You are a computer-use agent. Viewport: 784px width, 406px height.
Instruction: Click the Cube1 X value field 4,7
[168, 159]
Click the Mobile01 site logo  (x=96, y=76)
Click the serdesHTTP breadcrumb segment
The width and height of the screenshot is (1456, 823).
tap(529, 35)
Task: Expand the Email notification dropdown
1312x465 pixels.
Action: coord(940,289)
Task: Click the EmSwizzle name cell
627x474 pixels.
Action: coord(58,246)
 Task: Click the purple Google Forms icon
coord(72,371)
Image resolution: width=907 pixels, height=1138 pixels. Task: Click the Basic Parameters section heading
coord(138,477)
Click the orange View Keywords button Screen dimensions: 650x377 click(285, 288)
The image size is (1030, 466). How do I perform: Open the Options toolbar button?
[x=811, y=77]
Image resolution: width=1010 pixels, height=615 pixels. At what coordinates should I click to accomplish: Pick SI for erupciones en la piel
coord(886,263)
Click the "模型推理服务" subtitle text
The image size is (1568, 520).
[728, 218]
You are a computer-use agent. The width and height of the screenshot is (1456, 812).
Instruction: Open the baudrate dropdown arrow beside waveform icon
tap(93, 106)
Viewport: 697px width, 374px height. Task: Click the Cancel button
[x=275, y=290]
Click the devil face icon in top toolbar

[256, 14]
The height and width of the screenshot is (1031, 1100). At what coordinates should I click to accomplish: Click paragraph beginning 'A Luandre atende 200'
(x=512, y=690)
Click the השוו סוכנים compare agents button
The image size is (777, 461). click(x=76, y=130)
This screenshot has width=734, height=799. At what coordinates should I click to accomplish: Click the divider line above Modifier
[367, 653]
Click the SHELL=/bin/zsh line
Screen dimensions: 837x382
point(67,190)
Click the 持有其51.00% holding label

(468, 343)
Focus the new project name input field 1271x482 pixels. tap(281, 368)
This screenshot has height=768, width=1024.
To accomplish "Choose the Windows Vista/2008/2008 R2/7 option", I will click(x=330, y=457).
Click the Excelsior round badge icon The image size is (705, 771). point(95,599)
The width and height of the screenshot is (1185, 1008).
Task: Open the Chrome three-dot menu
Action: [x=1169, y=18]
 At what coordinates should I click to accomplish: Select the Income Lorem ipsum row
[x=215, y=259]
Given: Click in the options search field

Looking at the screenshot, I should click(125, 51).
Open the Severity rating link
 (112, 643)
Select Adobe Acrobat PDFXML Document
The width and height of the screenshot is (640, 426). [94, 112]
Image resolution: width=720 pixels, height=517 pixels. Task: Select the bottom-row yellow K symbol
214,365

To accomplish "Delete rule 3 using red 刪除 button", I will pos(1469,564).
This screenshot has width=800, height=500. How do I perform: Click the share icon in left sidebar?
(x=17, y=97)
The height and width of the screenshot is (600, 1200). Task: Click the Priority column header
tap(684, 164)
++++++
◆ **Exercise**:
Each line in the entries above that includes the string "computer" should be extracted.

◆ **Solved problem**:
You are a computer-use agent. Viewport: 784px width, 406px height.
You are a computer-use agent. The width and height of the screenshot is (1456, 812).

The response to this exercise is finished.